Print, word for word, only the lines from the one with "The height and width of the screenshot is (695, 1360)." down to the last line of the listing below; no pictures.

□ □ □

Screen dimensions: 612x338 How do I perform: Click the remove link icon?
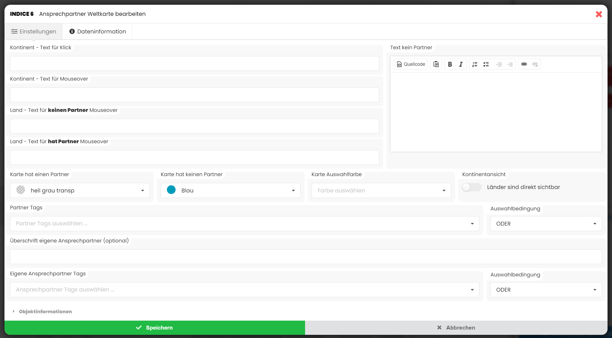535,64
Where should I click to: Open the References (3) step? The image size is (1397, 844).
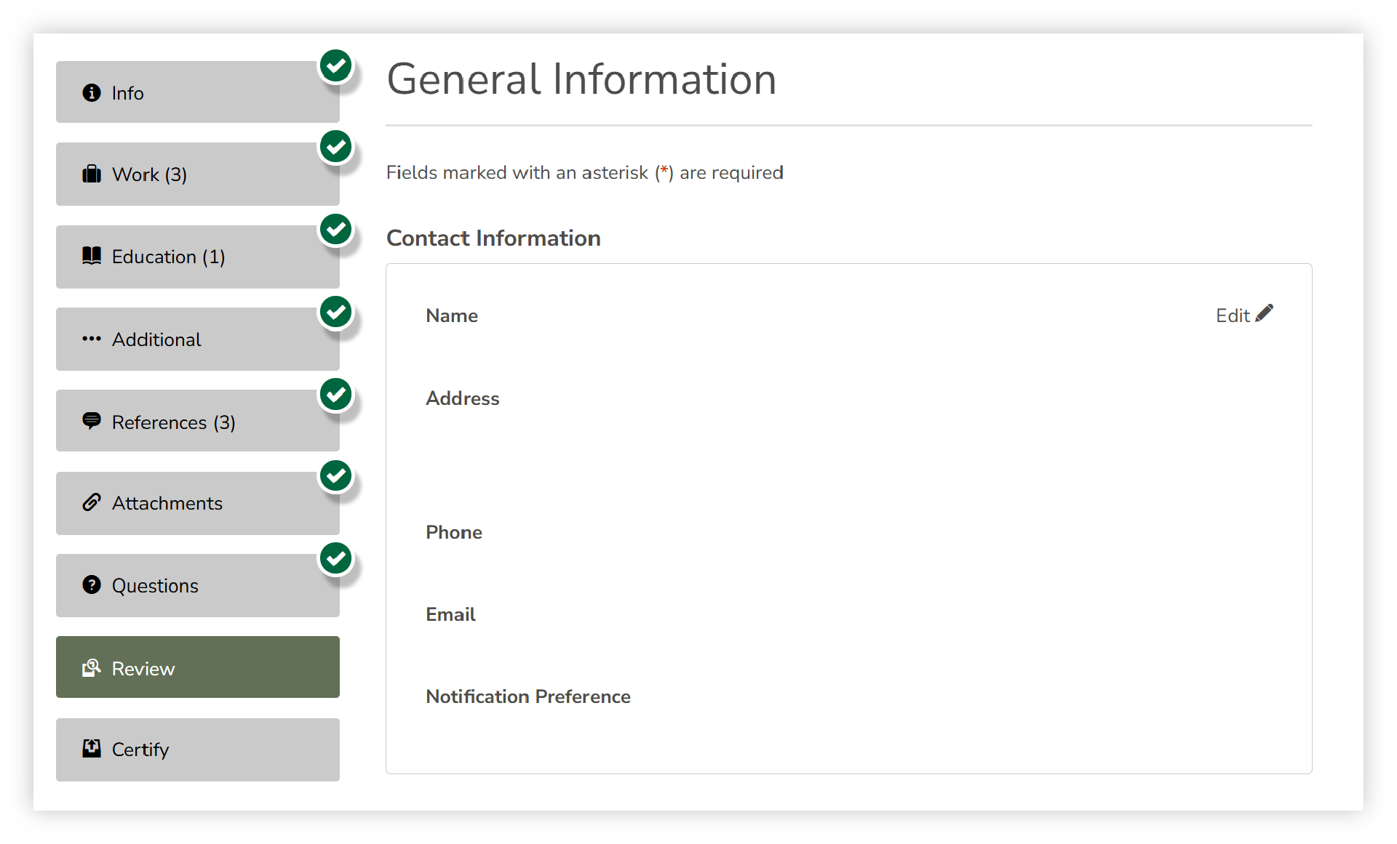pyautogui.click(x=197, y=422)
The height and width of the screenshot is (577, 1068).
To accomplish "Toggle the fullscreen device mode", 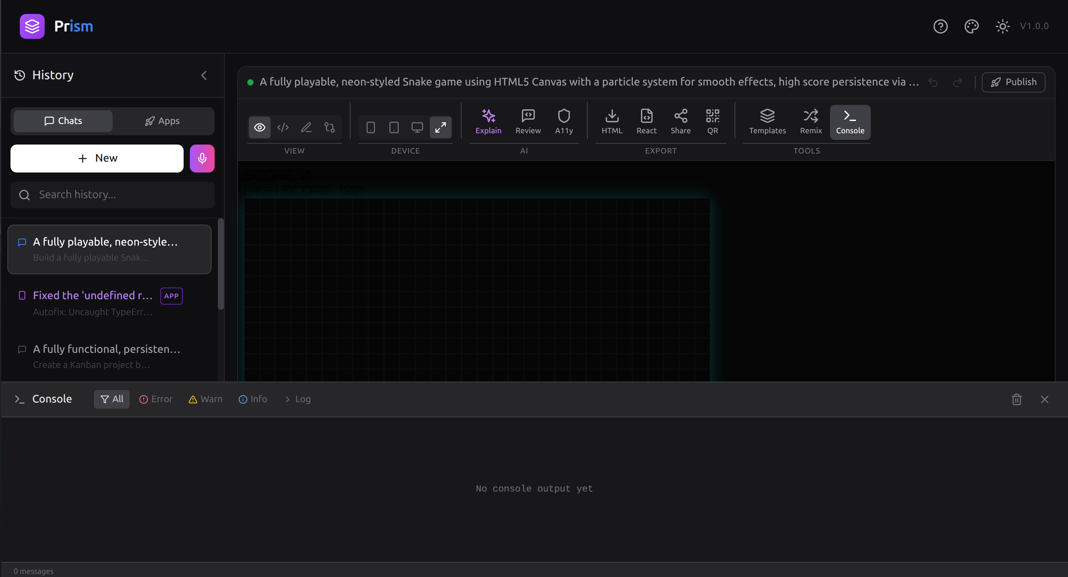I will (440, 127).
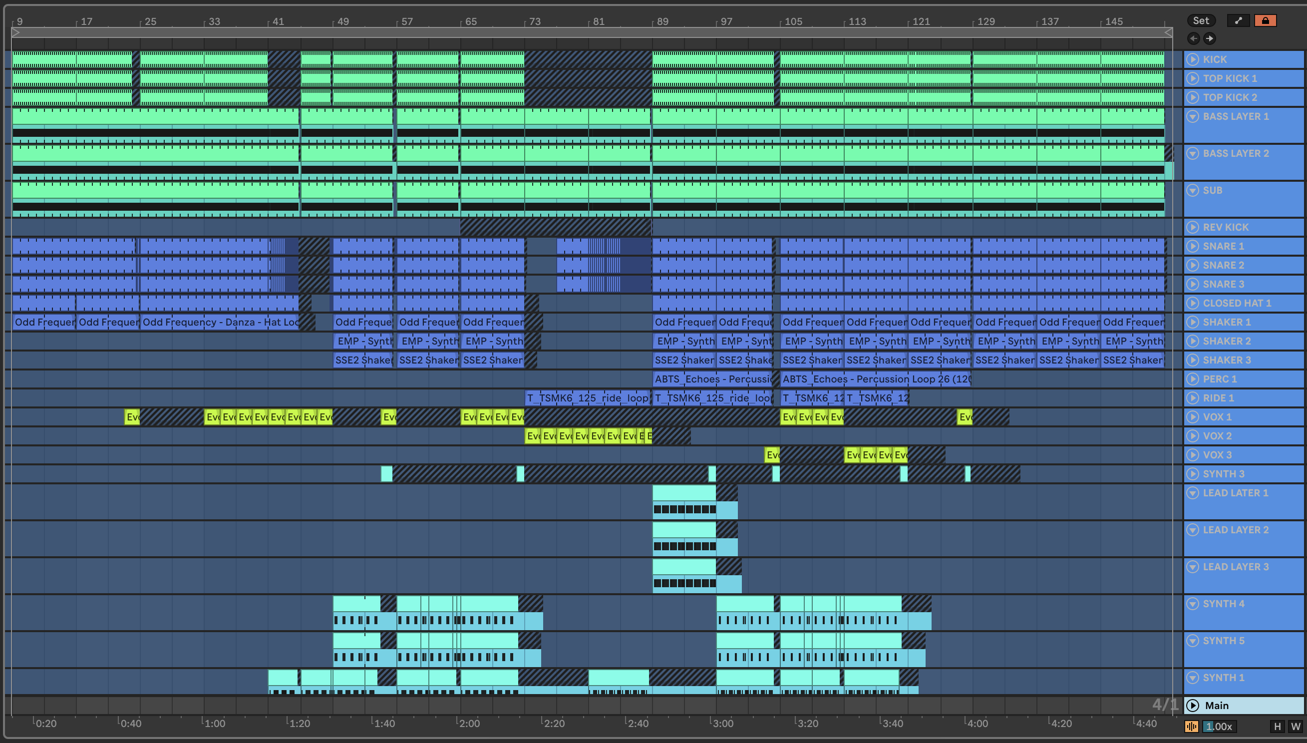Click KICK track play icon
The width and height of the screenshot is (1307, 743).
point(1193,59)
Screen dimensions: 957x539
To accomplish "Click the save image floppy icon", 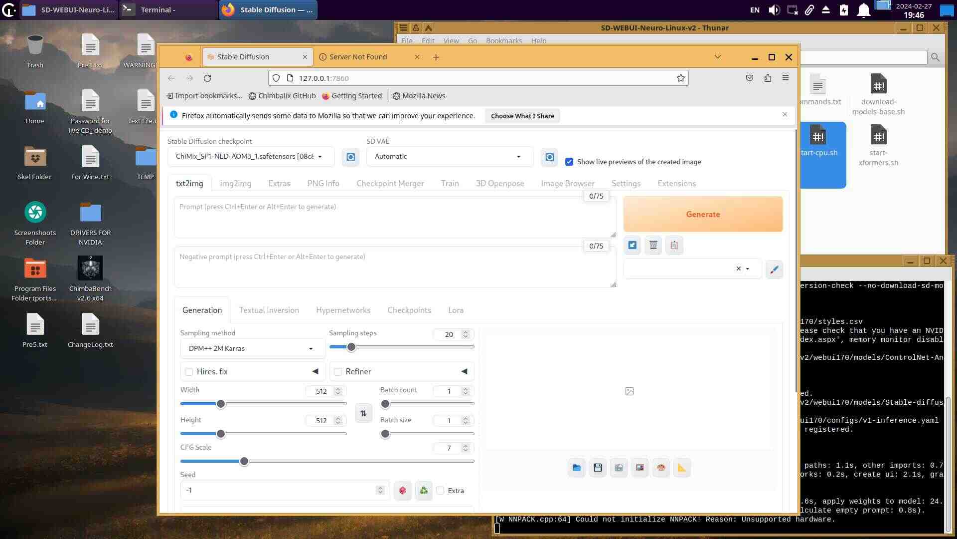I will point(598,468).
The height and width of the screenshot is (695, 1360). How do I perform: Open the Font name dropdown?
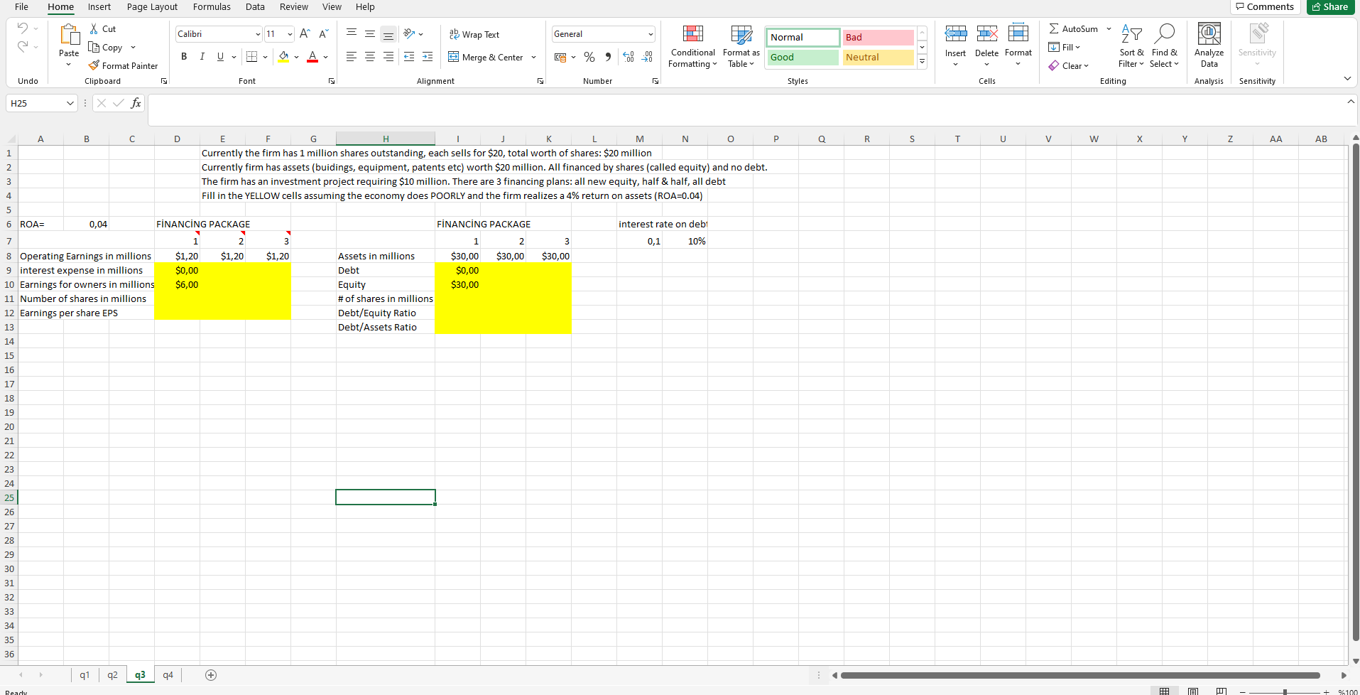[258, 33]
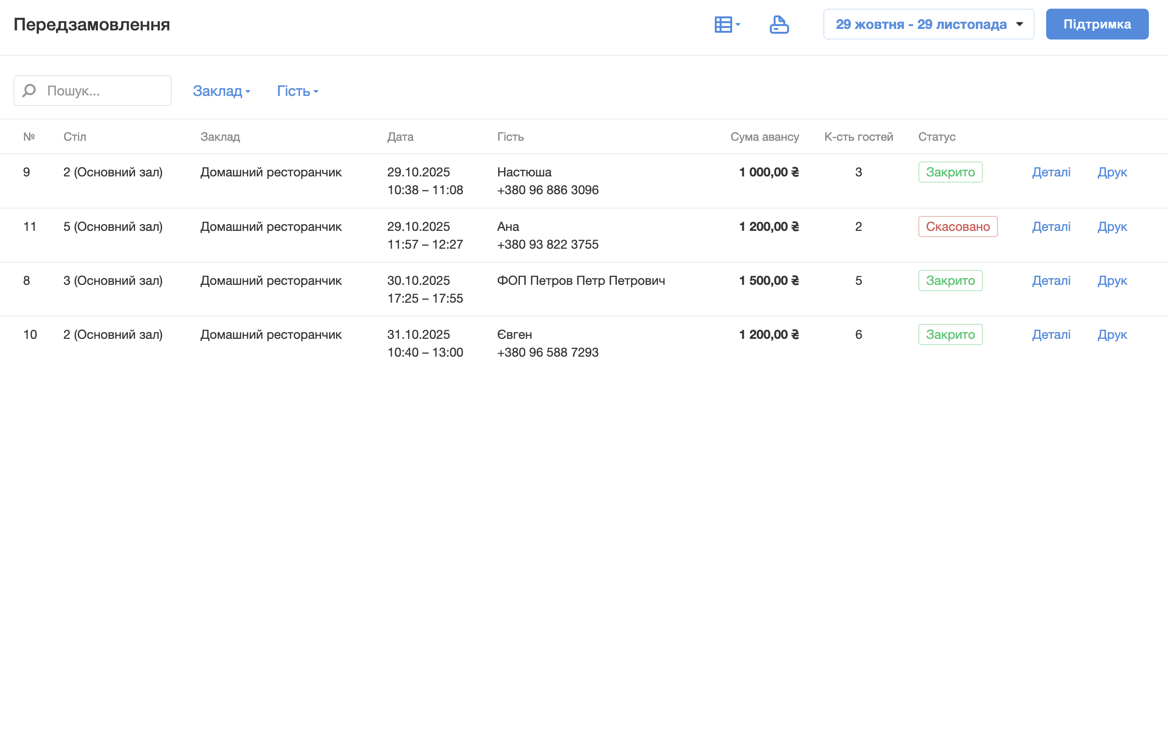The image size is (1173, 748).
Task: Open Деталі for cancelled order 11
Action: [x=1051, y=227]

□ □ □

◆ Solution below:
The height and width of the screenshot is (695, 1360). How do I perform: Open the Font name dropdown?
[258, 33]
The image size is (1173, 748).
Task: Open Деталі for cancelled order 11
Action: [x=1051, y=227]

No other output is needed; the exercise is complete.